Task to complete
Edit the material below by changing every "Where is" to "Where's" and leaving everything else as it is.
======== Study material ========
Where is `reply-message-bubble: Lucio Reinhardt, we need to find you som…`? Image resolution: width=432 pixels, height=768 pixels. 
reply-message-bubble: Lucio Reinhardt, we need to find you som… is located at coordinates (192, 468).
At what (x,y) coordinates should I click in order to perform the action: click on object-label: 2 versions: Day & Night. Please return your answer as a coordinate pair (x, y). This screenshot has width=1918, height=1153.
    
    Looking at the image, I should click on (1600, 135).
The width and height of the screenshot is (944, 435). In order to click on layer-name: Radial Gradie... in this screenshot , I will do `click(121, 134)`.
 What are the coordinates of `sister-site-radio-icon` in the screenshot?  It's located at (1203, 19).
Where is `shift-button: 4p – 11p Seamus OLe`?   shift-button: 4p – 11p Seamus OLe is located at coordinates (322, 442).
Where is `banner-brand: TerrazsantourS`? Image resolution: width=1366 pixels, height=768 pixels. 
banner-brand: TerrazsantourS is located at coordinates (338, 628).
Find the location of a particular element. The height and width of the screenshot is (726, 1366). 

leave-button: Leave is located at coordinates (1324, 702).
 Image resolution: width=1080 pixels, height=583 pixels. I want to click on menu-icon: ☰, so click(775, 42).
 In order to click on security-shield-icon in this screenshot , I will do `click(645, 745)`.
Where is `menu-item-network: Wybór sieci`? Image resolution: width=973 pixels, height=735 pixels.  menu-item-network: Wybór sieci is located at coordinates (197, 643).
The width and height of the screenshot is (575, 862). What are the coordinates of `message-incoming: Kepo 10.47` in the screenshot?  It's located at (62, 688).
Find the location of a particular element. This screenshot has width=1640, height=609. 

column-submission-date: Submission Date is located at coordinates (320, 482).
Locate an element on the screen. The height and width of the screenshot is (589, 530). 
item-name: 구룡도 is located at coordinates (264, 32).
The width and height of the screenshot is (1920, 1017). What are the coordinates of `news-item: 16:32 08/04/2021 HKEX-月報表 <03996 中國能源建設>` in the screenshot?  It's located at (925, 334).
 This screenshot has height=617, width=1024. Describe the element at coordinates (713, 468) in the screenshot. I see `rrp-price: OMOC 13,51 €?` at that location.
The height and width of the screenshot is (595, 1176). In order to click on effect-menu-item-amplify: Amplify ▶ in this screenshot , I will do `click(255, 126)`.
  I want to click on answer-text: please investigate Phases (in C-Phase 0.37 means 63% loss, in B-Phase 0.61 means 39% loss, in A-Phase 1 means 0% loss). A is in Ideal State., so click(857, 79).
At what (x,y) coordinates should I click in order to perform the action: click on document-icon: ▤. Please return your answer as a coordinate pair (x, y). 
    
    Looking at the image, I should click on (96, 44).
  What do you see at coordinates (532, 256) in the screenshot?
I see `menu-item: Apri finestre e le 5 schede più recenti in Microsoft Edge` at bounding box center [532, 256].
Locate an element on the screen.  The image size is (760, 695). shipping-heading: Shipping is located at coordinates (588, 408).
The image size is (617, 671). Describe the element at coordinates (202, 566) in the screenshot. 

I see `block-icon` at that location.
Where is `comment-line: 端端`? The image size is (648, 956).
========
Output
Where's `reply-message-bubble: Lucio Reinhardt, we need to find you som…`? Image resolution: width=432 pixels, height=768 pixels. 
reply-message-bubble: Lucio Reinhardt, we need to find you som… is located at coordinates (192, 468).
At what (x,y) coordinates should I click in order to perform the action: click on object-label: 2 versions: Day & Night. Please return your answer as a coordinate pair (x, y). This screenshot has width=1918, height=1153.
    
    Looking at the image, I should click on (1600, 135).
The width and height of the screenshot is (944, 435). In order to click on layer-name: Radial Gradie... in this screenshot , I will do `click(121, 134)`.
 What are the coordinates of `sister-site-radio-icon` in the screenshot?  It's located at (1203, 19).
Where's `shift-button: 4p – 11p Seamus OLe`?   shift-button: 4p – 11p Seamus OLe is located at coordinates (322, 442).
Where's `banner-brand: TerrazsantourS`? Image resolution: width=1366 pixels, height=768 pixels. 
banner-brand: TerrazsantourS is located at coordinates (338, 628).
Find the location of a particular element. The height and width of the screenshot is (726, 1366). 

leave-button: Leave is located at coordinates (1324, 702).
 Image resolution: width=1080 pixels, height=583 pixels. I want to click on menu-icon: ☰, so click(775, 42).
 In order to click on security-shield-icon in this screenshot , I will do `click(645, 745)`.
Where's `menu-item-network: Wybór sieci`? Image resolution: width=973 pixels, height=735 pixels.  menu-item-network: Wybór sieci is located at coordinates (197, 643).
The width and height of the screenshot is (575, 862). What are the coordinates of `message-incoming: Kepo 10.47` in the screenshot?  It's located at (62, 688).
Find the location of a particular element. This screenshot has width=1640, height=609. 

column-submission-date: Submission Date is located at coordinates (320, 482).
Locate an element on the screen. The height and width of the screenshot is (589, 530). 
item-name: 구룡도 is located at coordinates (264, 32).
The width and height of the screenshot is (1920, 1017). What are the coordinates of `news-item: 16:32 08/04/2021 HKEX-月報表 <03996 中國能源建設>` in the screenshot?  It's located at (925, 334).
 This screenshot has height=617, width=1024. Describe the element at coordinates (713, 468) in the screenshot. I see `rrp-price: OMOC 13,51 €?` at that location.
The height and width of the screenshot is (595, 1176). In order to click on effect-menu-item-amplify: Amplify ▶ in this screenshot , I will do `click(255, 126)`.
  I want to click on answer-text: please investigate Phases (in C-Phase 0.37 means 63% loss, in B-Phase 0.61 means 39% loss, in A-Phase 1 means 0% loss). A is in Ideal State., so click(857, 79).
At what (x,y) coordinates should I click in order to perform the action: click on document-icon: ▤. Please return your answer as a coordinate pair (x, y). 
    
    Looking at the image, I should click on (96, 44).
  What do you see at coordinates (532, 256) in the screenshot?
I see `menu-item: Apri finestre e le 5 schede più recenti in Microsoft Edge` at bounding box center [532, 256].
Locate an element on the screen.  The image size is (760, 695). shipping-heading: Shipping is located at coordinates (588, 408).
The image size is (617, 671). Describe the element at coordinates (202, 566) in the screenshot. 

I see `block-icon` at that location.
Where's `comment-line: 端端`? The image size is (648, 956).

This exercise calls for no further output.